Même en l’absence d’accident, ces transports constituent une menace réelle pour la santé des personnels impliqués et les habitants des villes et villages traversés.

 Le secret qui entoure ces transports
Ni la population, ni les élus ne sont tenus au courant des horaires ni même du passage des convois.

Nous dénoncerons donc haut et fort tout transport de déchets nucléaires et approuverons les initiatives visant à leur annulation.

 L’absurdité du retraitement
Ces convois de déchets sont un exemple criant de l’impasse à laquelle nous mène le nucléaire. Le "retraitement", qui produit de nouveaux déchets sans diminuer leur radioactivité et rejette d’impressionnantes quantités de polluants et de radionucléides dans l’environnement, est un désastre et un facteur aggravant de prolifération nucléaire.

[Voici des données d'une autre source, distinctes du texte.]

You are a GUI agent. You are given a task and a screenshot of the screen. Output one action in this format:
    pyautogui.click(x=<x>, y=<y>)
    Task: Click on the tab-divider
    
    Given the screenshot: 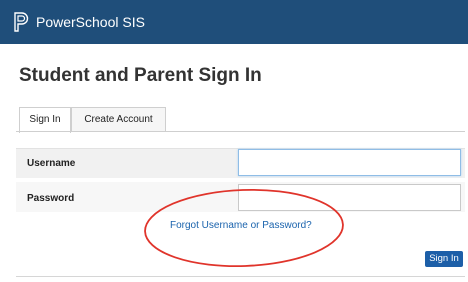 What is the action you would take?
    pyautogui.click(x=240, y=132)
    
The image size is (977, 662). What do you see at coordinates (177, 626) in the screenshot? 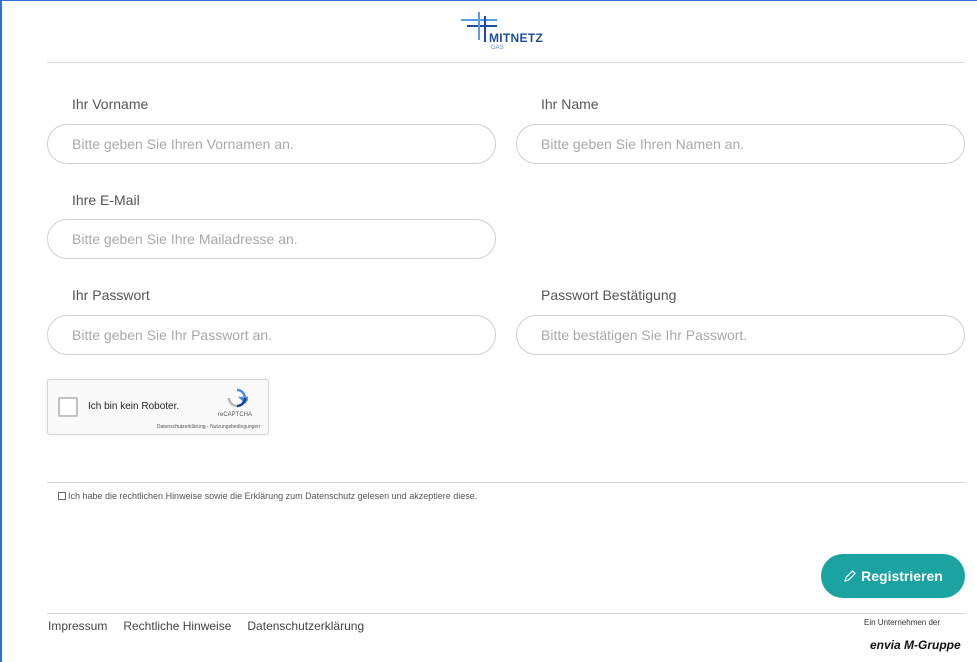
I see `footer-link-legal: Rechtliche Hinweise` at bounding box center [177, 626].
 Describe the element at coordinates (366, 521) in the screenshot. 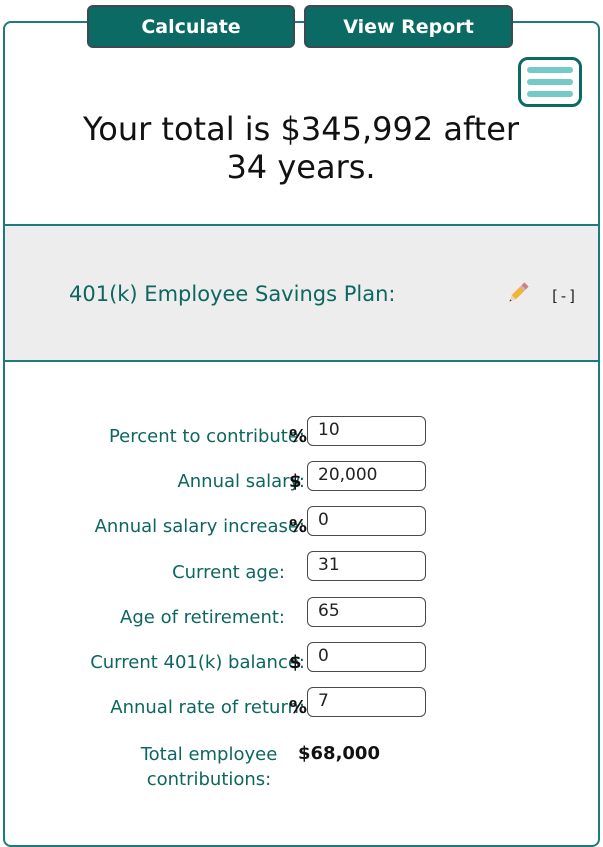

I see `salary-increase-input: 0` at that location.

 L’absence de solution pour gérer les déchets
La Hague n’est pas un centre de stockage, et n’a pas vocation à devenir une poubelle radioactive. Quant aux sites d’entreposage temporaire de déchets, ils ne sont ni sûrs ni appropriés : leur sûreté est contestable et les doses annuelles admissibles y sont régulièrement dépassées, situation qui ne peut qu’empirer avec l’arrivée de nouveaux containers. Les antinucléaires ont une parfaite légitimité à contester l’arrivée des déchets sur ces sites.

 Les choix de sites (déterminés en fonction de critères politiques et non géologiques) et l’option même de l’enfouissement
À Bure, à Gorleben, à Olkiluoto ou à Muckati, enterrer les déchets, c’est accepter l’empoisonnement potentiel d’une région, voire de pays entiers, pendant un délai indéterminé au mépris des peuples et territoires indigènes et de ceux en voie de développement. Les régions déjà contaminées par l’industrie nucléaire ne doivent pas devenir des poubelles, alors qu’elles devraient être réhabilités le mieux possible et leurs populations locales protégées et soignées.

 La récente directive européenne
qui permettra la création de poubelles européennes pour l’enfouissement des déchets radioactifs ainsi que l’arrêté du 5 mai 2009 autorisant l’incorporation de déchets « faiblement » radioactifs à des produits de consommation, malgré l’avis défavorable de l’Autorité de Sureté Nucléaire.

Il n’existe pas de "solution" pour la gestion des déchets radioactifs, et il ne nous appartient pas à nous, militants antinucléaires, d’en inventer une alors que nous n’avons jamais fait le choix du nucléaire.
La seule possibilité en la matière est d’arrêter d’en produire au plus vite. Ce n’est qu’une fois obtenue une décision ferme et définitive de sortie du nucléaire qu’une parole libre sur le devenir des déchets deviendra enfin possible.